It's not really about the amount of traction available relative to speed... it's all about the ability to apply your motor power towards acceleration - relative to speed.
Several ways to approach this... but the ability to effectively apply torque is relative to your current momentum (vehicle speed).
Take the 184 lb-ft of the i3 electric motor torque, multiply by 9.70 (final drive ratio) you have 1784.8 lb-ft of torque at the drive axles. My i3 has 175/55R20 rear tires, that's a radius of 1.15 feet. 1784.8 divided by 1.15 = 1552 lb-ft of torque applied at the road at full rated motor torque.
If you apply that full torque at zero forward speed, you have to be able to have that much tire grip to resist spinning the tires.
Close... accepting your calculations without checking them, you would have 1552 pounds of force (not lb-ft of torque) applied to the road.
That's less than half the weight of the car - not a huge traction challenge for a rear-heavy rear-wheel-drive vehicle, but I do realize that this one has skinny tires, and so the traction control needs to act, especially if the surface is less than perfect.
The real issue with very low-speed acceleration of the i3 appears - from a
chart on a
a BMW web page - to be that BMW has chosen to limit torque, presumably to help people drive smoothly: torque ramps up linearly until it reaches the peak. It isn't even really trying until 1500 rpm at the motor, which is 155 rpm at the wheels or 20 km/h (13 mph); this is way short of the 20-30 mph where a change is felt. Of course, this same chart also claims constant torque output to 7000 rpm, while we know it is only sustained at that level until 4800 rpm, so it's presumably distorted by some marketing idiot.
The transition from nearly constant acceleration in the constant-torque region of the motor and controller (within the limits of traction, and reduced a bit by aero drag as speed increases) to smoothly decreasing acceleration in the constant-power region of the motor and controller should be at 4800 rpm, or 65 km/h (40 mph).

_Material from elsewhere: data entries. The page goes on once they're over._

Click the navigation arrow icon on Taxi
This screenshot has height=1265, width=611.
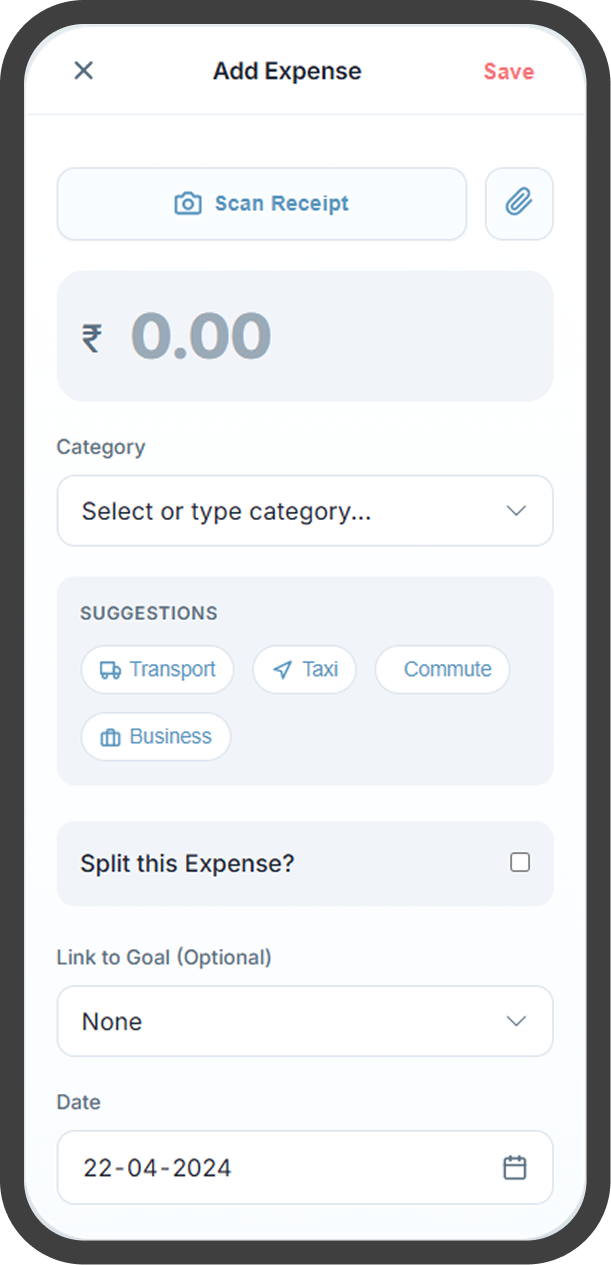click(283, 670)
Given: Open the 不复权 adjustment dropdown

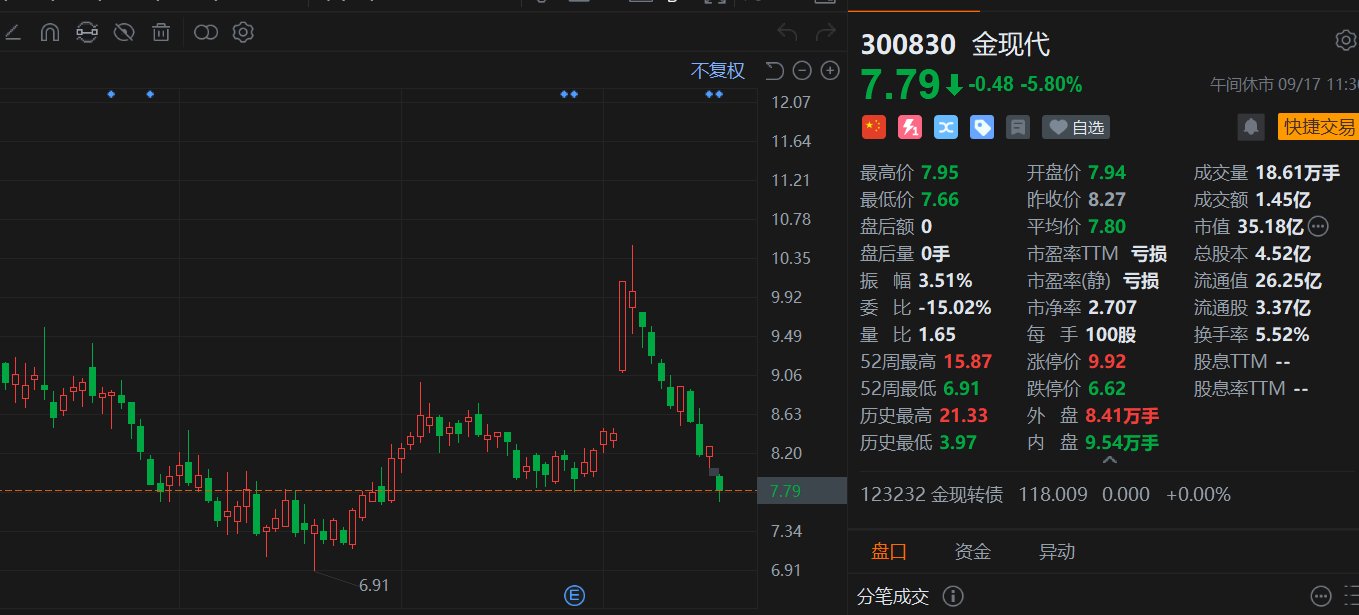Looking at the screenshot, I should (x=718, y=70).
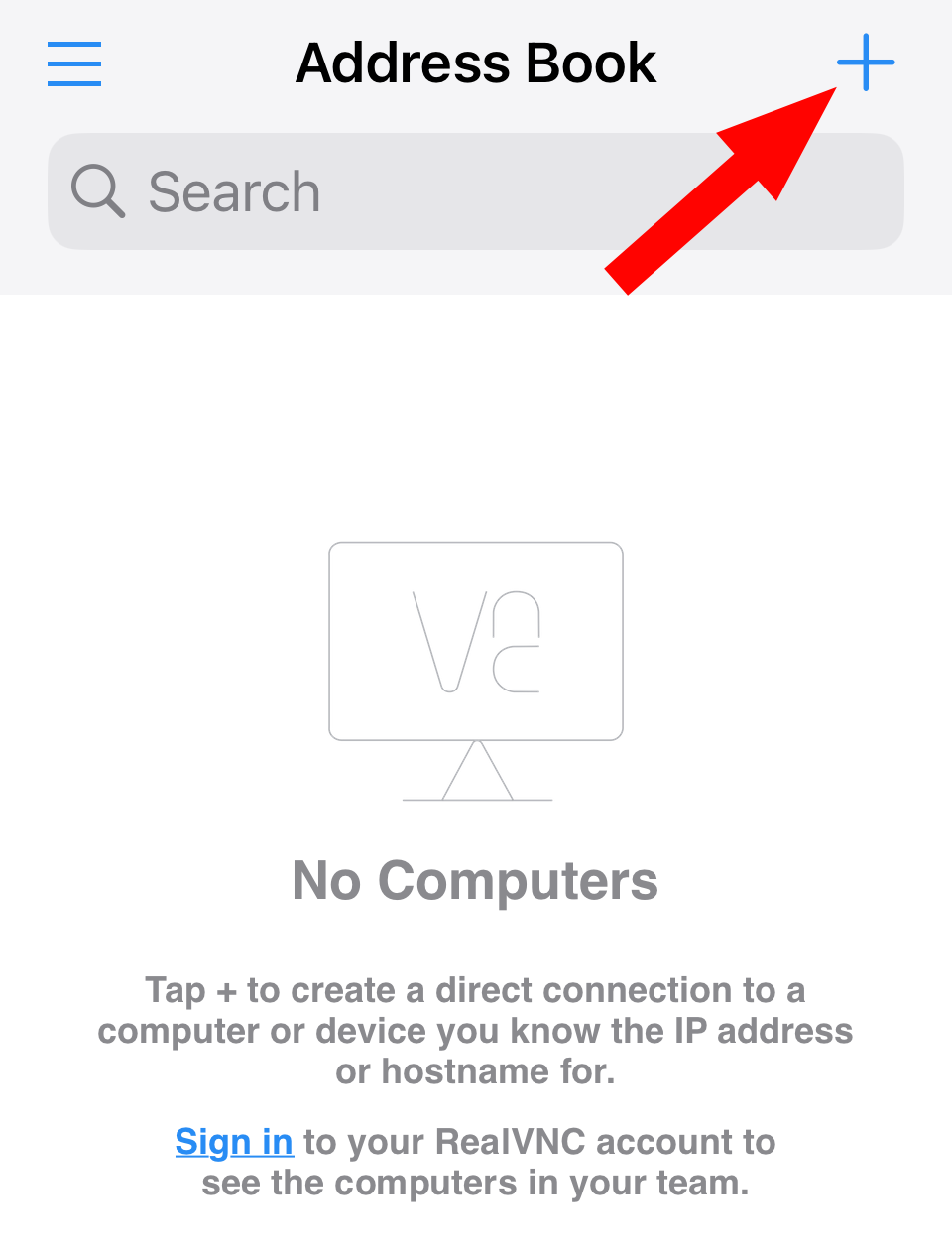This screenshot has width=952, height=1255.
Task: Click the No Computers heading
Action: pos(475,880)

Remember, as electric motor speed increases from zero (maximum torque), its torque begins to drop off and horsepower begins to climb [HP = torque x RPM / 5252 (radians/sec)]... and horsepower is easier to effectually apply as acceleration.
SO... once you have any forward speed, the resistance to accelerate is reduced by your forward momentum... your tires are now applying less torque to the road, but more horsepower.
Then there's this little matter of Newton's first law... An object (car) at rest wants to stay at rest (has the greatest resistance to being accelerated)... because you have to overcome the inertia of the car. This resistance decreases as speed/momentum increases.
Oh, you were so close. All you had to do was stop after you realized that acceleration is proportional to torque. After that, you go completely off track.
Inertia does not change with speed (or momentum). "F=ma" does not contain a velocity term; a=F/m (that's the acceleration of an object equals the net applied force divided by the object's mass), at any speed. As the car speeds up in the constant-power regime of the motor and controller, the force decreases and acceleration decreases. It's even worse than that, since drag increases so the force decreases even more.
These are
BMW's specs for acceleration:
- 0-60 km/h: 3.7 s
- 0-100 km/h: 7.2 s
- 80-120 km/h: 4.9 s
so
- 0-60 km/h: 3.7 s -> 16.2 km/h per second, or 4.5 m/s2
- 60-100 km/h: 7.2-3.7 = 3.5 s -> 11.4 km/h per second, or 3.2 m/s2
- 80-120 km/h: 4.9 s -> 8.2 km/h per second, or 2.3 m/s2
The faster you go, with constant power, the lower the rate of acceleration. That's expected, and it's okay.